There's no doubt that appraising real estate is a little bit of art and a little bit of science. As both a certified appraiser and the head of an appraisal management company, I get the perspective of both lenders and appraisers. Clearly, both are interested in having an accurate and detailed appraisal report completed in a reasonable amount of time, as well as complying with the Uniform Standards of Professional Appraisal Practice and the regulatory agencies.
Yet, more often than not, the appraisal reports we review go back to the appraiser for corrections. Revisions range from minor typos to significant mistakes that can make for an inaccurate appraisal. We may ask for simple corrections, or in many cases, more explanation on the appraisal report for things like adjustments.
Why do we employ such a stringent review process?
For our lender clients, we want to ensure the lender receives an accurate and credible report so they can make an intelligent lending decision. A report with inconsistencies and typos confuses the underwriter. Lenders are concerned about buybacks and repurchase requests, and any questions about the appraisal report will raise a red flag in the underwriter’s mind.
At the same time, our review process protects the appraiser and their credibility. By catching serious mistakes, we protect the appraiser's reputation and help them to avoid potential liability. A real estate property appraisal is a very detailed report, and even the best appraisers can make mistakes. That's especially true when you consider that most appraisers are out in the field during the day and may be writing their reports at night.
The following eight step checklist is designed to ensure an appraisal report is done right the first time, saving everyone time and money.
1. Is the report free of typos? Is everything up to date, including the license expiration date? Accuracy counts!
2. Are all photos included? We often come across reports with missing photos, which can make the entire appraisal appear sloppy.
3. If it's a Federal Housing Administration-insured loan, does the appraisal form meet all of the Department of Housing and Urban Development's requirements? Did the appraiser add HUD/FHA as the intended user?
4. Have you explained all adjustments so that the lender's underwriter can understand them? For example, an appraiser may make an adjustment for square footage. Perhaps the subject property has 1,700 square feet and a comparable property has 1,800 square feet. If the appraiser is going to adjust for a certain amount, whether it is a dollar amount or a percentage, he or she needs to explain why they made the adjustment the way they did. It's important to remember that not everybody is an appraiser, and what may seem obvious to you may not be as easily understood by someone who doesn't specialize in appraising real estate.
5. Are adjustments consistent across the board? Adjustments are market-driven, but an underwriter should be able to understand the appraiser's logic and see that it’s applied consistently. If you're going to make an adjustment of $2,000 for central air conditioning as opposed to wall units, that needs to be explained and applied consistently within the same neighborhoods for the same type of homes.

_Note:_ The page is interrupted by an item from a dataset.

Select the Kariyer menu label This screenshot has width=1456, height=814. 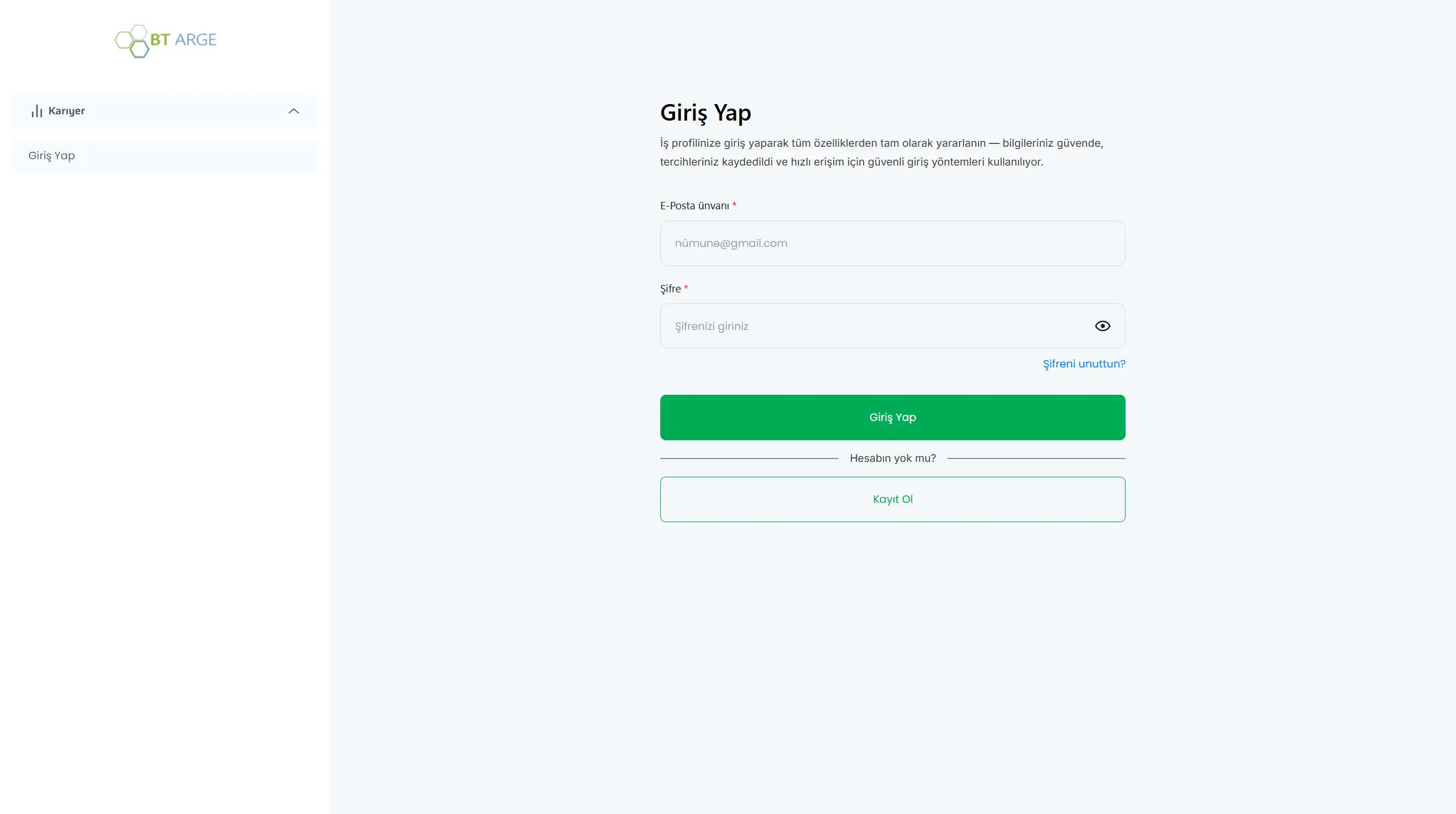[67, 111]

6. Are you using the most recent comparables? Some markets and properties are admittedly tougher than others. Perhaps there are no comparables within two miles; the comparables will be further out and require more of the appraiser's judgment. The best appraisal reports will clearly explain why the appraiser is choosing particular comparables, as well as detail the reasoning behind adjustments.
7. Are there discrepancies in the owner of public record? Sometimes the owner doesn't match the owner of public record, as is often the case with estates. The appraiser needs to explain where the different information came from, and why it might not match.
8. Is the name of the town or city where a property is located confusing? The U.S. Postal Service may consider a property to be located in a city, but other sources use the name of a smaller area within the city. For example, in New York, a property address may accurately be described as being in Kew Gardens Hills or Flushing, Jamaica Estates or Jamaica. Clearly explaining where the information comes from and why it may differ from other sources is the key to making sure the underwriter will understand it, and not push the appraisal back.
We highly respect good appraisers and the job they do. Our stringent review process is designed to give both lenders and appraisers peace of mind, and ultimately deliver an accurate and detailed appraisal report.